Minister of Information and Publicity of Zimbabwe
- In office April 2005 – 24 June 2006
- President: Robert Mugabe

Personal details
- Born: 27 December 1938 Rhodesia and Nyasaland
- Died: 24 June 2006 (aged 67)
- Party: Zimbabwe African National Union-Patriotic Front

= Tichaona Jokonya =

Zimbabwean politician, civil servant and diplomat

Dr Tichaona Joseph Benjamin Jokonya (27 December 1938 – 24 June 2006) was a Zimbabwean politician, civil servant and diplomat.

==Early life==
Jokonya was born in the Charter District, since renamed Chikomba and attended Lourdes Mission and Kutama College before training as a primary schoolteacher. After six years he was promoted to be Headmaster of Badza Primary School. While at work he continued to study for qualifications by post, passing GCE O and A levels, and then went to the University of Rhodesia.

==Academic career==
In 1965 Jokonya became more involved in politics and was appointed as Secretary for Political Affairs by the National Union of Zimbabwe Students. The NUZS supported majority rule and after the Unilateral Declaration of Independence Jokonya left the country, fearing that he would be detained. After travelling through Botswana, and Zambia he settled in Nairobi, Kenya where he enrolled at the university for a history degree.
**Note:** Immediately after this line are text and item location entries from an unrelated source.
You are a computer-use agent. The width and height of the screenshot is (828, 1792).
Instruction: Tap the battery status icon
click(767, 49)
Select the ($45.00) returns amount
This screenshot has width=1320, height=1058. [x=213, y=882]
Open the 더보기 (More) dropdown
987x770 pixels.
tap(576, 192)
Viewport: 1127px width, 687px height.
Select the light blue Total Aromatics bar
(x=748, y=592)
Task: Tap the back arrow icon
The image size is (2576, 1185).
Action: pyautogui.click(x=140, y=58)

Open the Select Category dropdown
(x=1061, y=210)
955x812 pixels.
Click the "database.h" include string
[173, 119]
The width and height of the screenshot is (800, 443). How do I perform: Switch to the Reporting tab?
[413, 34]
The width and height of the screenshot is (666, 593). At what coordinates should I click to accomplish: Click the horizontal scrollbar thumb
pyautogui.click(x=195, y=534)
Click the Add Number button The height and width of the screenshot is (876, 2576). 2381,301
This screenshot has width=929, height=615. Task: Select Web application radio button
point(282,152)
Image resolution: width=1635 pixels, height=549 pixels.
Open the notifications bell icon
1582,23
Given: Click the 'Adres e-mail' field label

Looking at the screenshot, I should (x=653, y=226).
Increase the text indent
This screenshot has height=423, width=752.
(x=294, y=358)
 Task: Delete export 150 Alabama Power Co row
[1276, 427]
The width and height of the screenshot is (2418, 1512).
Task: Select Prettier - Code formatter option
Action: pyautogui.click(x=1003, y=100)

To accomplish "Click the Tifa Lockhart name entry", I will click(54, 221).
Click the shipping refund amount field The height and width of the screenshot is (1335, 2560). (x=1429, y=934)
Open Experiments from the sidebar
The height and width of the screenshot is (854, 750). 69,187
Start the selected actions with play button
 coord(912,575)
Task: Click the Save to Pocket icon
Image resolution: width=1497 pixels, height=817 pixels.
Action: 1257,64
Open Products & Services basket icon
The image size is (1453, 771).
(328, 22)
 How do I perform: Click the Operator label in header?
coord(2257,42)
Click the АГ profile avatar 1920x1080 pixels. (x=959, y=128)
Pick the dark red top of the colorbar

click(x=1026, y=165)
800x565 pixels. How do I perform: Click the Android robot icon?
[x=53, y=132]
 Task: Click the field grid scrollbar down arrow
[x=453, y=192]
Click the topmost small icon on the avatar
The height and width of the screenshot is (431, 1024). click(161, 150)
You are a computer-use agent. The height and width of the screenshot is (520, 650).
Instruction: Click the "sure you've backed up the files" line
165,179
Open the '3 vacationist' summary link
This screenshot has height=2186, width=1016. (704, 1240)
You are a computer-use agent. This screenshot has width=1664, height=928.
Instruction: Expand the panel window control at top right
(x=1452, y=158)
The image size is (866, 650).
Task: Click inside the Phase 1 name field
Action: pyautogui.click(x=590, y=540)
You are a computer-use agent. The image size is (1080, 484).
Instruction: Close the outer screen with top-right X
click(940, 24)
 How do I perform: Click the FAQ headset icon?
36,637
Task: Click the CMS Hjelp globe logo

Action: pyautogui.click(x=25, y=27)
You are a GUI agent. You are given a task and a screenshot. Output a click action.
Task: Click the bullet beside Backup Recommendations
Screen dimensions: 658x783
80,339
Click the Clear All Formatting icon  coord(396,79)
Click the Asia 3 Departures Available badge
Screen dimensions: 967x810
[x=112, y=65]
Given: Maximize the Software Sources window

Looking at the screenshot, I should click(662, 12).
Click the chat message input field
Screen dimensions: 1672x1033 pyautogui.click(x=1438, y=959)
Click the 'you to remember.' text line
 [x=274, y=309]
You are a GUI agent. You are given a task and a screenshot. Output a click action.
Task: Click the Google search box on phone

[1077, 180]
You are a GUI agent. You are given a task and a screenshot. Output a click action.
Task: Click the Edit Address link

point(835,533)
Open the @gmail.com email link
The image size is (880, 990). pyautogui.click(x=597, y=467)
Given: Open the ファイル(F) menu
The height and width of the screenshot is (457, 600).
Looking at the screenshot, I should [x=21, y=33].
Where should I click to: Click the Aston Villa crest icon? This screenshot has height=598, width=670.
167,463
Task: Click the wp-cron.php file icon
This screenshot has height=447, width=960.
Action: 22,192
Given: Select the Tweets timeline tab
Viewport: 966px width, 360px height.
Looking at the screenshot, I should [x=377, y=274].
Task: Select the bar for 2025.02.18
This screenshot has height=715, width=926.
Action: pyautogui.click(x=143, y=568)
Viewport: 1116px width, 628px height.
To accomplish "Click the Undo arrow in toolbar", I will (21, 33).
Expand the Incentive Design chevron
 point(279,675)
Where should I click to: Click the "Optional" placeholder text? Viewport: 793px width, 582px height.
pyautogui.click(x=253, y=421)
Jokonya was a good student and was awarded a Commonwealth Scholarship for a postgraduate degree at the University of Sussex School of African Studies in 1968, at which he wrote a dissertation on military intervention in politics in Africa. He followed this with a thesis on colonial land policy in Malawi, and went on to the University of London's Institute of Education where he was awarded a Postgraduate Certificate in Education in 1971. He taught in Birmingham for six years in the 1970s. In January 2002, he received an MA in Government and Politics, and a Certification in International Law and Diplomacy at St. John's University in New York.

==Return to Zimbabwe==
With the advent of majority rule, Dr Jokonya returned and was employed as a lecturer at the University of Zimbabwe, specialising in modern British and European history. However, he was swiftly recruited to be part of the new ZANU PF government as deputy permanent secretary in the Ministry of Youth, Sport and Recreation in 1980. In 1983 Dr Jokonya was appointed as Zimbabwean ambassador to Ethiopia. As such he was also permanent representative to the Organisation of African Unity.

Dr Jokonya returned from this post to be Permanent Secretary to the Ministry of Political Affairs in 1988, and took the additional role of Secretary for Foreign Affairs in 1990. He became concerned about expenditure on diplomatic missions and set them spending targets, while also pressing for returns to Zimbabwe through increased exports; he set up a statistical monitoring system to make sure the expected benefits were being delivered.

==United Nations==

In 1992 Dr Jokonya became permanent representative to the United Nations in Geneva, and from 1999 he was promoted to work at the UN headquarters in New York. He was a personal representative of President Robert Mugabe to the G-15 developing countries movement. However, the latter part of his term saw him defending Zimbabwe against attempts by some European countries to impose sanctions arising out of their opposition to Zimbabwean land reform policies.

Dr Jokonya was a personal beneficiary of the land reform, being allocated three formerly white-owned farms. In 2003, he was appointed the chief executive officer of the Zimbabwe Tourism Authority, an appointment inspired by the need to improve the foreign currency earning power of the Zimbabwean tourism market. He refocused marketing to seek tourists from China, France and South Africa instead of the United States, United Kingdom and Germany, saying "It is wrong to send attaches to countries which we are fighting against". His term saw a rapid increase in the number of tourists coming to Zimbabwe from Asia.

==Information Minister==

Following the 2005 election, Dr Jokonya was appointed Minister of Information. In contrast to the previous Minister Jonathan Moyo, Dr Jokonya tried to reach out to media sources which were less friendly to the Zimbabwe government. However, he frequently suggested that journalists should remember their patriotism, and was highly critical of those who wrote stories critical of Zimbabwe government policies for foreign media. According to Jan Raath in The Times, he described them as traitors and then said "You know what the end of a traitor is? Death."

On taking up his office, Dr Jokonya offered regular meetings with journalists to discuss their coverage. He told them "I would want to make presentations to them on various subjects and one area I would want to deliver a paper on is on human rights because this term has been viewed from an Anglo-Saxon perspective."

He worked to restructure Zimbabwe Broadcasting Holdings, which had been created as an umbrella company when the Zimbabwe Broadcasting Corporation was split up. In the week before he died he announced that the multitude of companies would be merged into two (Zimbabwe Television Services and Zimbabwe Radio Services) with ZBH having one group chief executive officer and two managing directors. He was found dead in his hotel room on 24 June 2006.

He was placed on the United States sanctions list in 2005 and remained there until his death.